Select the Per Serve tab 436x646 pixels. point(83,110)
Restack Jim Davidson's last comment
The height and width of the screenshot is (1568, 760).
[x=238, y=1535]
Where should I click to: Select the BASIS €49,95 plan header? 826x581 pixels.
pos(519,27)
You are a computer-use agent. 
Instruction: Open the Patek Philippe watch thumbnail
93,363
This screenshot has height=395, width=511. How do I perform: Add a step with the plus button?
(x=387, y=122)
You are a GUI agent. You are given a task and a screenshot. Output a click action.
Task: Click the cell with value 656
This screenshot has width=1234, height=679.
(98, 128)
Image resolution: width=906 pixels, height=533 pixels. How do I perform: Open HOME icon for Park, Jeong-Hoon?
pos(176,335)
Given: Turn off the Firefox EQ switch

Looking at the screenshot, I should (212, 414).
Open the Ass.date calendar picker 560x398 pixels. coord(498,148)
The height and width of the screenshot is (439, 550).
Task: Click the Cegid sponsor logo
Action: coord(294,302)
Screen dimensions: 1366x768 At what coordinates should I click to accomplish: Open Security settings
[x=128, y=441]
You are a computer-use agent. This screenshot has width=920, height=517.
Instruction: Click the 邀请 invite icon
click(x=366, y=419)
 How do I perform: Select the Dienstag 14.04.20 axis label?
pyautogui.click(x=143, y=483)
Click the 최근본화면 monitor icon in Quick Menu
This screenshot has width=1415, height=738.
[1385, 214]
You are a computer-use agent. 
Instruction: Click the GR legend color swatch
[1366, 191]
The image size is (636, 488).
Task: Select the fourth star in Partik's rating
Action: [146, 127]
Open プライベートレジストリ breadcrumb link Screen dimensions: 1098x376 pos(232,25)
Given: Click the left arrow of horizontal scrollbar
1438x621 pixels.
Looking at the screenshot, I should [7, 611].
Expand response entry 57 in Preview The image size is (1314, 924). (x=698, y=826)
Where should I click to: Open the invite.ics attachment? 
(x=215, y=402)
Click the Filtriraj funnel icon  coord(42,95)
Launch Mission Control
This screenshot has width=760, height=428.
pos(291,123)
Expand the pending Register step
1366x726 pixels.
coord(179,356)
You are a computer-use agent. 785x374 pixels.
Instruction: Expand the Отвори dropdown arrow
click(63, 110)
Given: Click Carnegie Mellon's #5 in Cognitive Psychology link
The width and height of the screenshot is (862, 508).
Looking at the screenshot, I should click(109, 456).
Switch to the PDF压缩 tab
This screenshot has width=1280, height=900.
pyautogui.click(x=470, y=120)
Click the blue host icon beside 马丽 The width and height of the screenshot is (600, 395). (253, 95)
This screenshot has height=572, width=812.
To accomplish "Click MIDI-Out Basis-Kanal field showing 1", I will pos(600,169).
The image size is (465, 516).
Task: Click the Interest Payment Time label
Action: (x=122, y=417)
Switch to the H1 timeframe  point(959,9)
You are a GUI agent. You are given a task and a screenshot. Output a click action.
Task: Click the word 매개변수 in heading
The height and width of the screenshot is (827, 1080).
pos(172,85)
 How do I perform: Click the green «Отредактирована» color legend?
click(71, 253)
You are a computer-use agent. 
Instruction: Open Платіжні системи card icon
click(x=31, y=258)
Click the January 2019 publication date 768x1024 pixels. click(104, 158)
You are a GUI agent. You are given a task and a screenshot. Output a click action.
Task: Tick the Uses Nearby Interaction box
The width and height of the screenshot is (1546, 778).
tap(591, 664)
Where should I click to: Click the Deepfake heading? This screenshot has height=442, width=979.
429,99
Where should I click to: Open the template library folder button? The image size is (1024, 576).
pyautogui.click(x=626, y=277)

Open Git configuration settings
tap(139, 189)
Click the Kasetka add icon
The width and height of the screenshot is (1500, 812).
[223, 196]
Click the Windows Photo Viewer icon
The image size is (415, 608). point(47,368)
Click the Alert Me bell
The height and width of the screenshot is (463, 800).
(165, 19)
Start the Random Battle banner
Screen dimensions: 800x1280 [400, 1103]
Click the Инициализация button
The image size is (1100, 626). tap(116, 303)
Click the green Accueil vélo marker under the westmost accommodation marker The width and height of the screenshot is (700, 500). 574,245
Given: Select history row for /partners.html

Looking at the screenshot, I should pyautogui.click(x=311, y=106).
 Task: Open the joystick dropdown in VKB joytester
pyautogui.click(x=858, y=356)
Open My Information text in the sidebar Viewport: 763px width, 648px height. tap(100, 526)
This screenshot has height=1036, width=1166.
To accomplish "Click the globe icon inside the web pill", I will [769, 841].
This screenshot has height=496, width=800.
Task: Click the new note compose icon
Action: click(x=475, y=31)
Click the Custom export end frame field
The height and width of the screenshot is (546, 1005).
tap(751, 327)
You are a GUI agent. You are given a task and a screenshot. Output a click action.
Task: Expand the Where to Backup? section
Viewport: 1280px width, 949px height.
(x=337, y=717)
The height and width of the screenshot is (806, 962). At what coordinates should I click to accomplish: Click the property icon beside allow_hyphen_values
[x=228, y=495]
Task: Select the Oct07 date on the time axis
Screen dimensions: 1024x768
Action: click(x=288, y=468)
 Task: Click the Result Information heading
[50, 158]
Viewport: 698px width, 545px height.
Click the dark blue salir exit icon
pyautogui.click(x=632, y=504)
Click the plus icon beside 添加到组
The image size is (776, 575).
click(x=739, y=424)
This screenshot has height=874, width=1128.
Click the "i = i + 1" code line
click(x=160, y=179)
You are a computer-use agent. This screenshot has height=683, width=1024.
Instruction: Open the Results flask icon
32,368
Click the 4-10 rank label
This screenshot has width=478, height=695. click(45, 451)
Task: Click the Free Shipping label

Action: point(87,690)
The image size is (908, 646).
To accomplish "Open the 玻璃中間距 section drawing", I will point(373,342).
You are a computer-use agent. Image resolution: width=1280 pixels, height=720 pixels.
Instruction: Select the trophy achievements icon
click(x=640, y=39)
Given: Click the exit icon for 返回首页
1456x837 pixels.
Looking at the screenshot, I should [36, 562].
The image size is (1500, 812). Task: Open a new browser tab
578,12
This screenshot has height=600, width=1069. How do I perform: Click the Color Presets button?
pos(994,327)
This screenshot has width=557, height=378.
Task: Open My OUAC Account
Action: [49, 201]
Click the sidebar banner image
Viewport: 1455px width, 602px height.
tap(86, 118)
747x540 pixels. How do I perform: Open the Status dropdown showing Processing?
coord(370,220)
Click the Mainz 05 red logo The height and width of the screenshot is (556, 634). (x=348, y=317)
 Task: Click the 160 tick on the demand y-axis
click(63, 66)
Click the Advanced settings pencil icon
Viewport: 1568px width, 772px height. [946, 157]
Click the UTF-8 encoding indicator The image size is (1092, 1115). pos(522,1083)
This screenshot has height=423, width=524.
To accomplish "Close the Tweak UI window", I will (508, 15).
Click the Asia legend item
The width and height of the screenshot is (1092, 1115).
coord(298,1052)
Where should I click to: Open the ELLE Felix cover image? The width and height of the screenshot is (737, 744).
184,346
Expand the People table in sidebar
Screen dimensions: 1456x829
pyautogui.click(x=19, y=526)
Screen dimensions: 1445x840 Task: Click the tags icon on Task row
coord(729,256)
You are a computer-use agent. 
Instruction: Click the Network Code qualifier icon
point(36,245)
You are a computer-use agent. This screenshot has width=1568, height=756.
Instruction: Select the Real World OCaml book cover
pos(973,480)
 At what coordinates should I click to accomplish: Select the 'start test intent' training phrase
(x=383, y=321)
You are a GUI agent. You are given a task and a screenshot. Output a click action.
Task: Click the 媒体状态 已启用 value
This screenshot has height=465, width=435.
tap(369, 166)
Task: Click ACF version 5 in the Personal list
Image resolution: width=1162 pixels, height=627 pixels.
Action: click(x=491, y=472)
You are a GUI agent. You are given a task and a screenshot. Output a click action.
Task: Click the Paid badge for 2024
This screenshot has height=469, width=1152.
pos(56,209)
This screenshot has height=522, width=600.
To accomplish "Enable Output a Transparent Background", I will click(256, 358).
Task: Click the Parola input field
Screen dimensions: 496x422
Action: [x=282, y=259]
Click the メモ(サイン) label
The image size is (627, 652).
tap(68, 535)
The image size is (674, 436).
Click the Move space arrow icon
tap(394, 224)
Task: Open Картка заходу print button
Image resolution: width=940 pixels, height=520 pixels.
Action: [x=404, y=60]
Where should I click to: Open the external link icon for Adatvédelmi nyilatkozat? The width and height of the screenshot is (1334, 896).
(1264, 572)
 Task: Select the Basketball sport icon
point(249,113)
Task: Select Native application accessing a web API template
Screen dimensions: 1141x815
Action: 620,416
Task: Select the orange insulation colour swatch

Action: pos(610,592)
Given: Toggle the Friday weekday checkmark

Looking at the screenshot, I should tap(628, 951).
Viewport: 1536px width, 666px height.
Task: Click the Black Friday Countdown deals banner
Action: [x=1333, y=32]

About this task:
Print exactly and only the lines that start at the line with "Image resolution: width=940" and run through the end of the listing above.

Solution to this task:
Image resolution: width=940 pixels, height=520 pixels.
Action: [x=404, y=60]
Where should I click to: Open the external link icon for Adatvédelmi nyilatkozat? The width and height of the screenshot is (1334, 896).
(1264, 572)
 Task: Select the Basketball sport icon
point(249,113)
Task: Select Native application accessing a web API template
Screen dimensions: 1141x815
Action: 620,416
Task: Select the orange insulation colour swatch

Action: pos(610,592)
Given: Toggle the Friday weekday checkmark

Looking at the screenshot, I should tap(628, 951).
Viewport: 1536px width, 666px height.
Task: Click the Black Friday Countdown deals banner
Action: [x=1333, y=32]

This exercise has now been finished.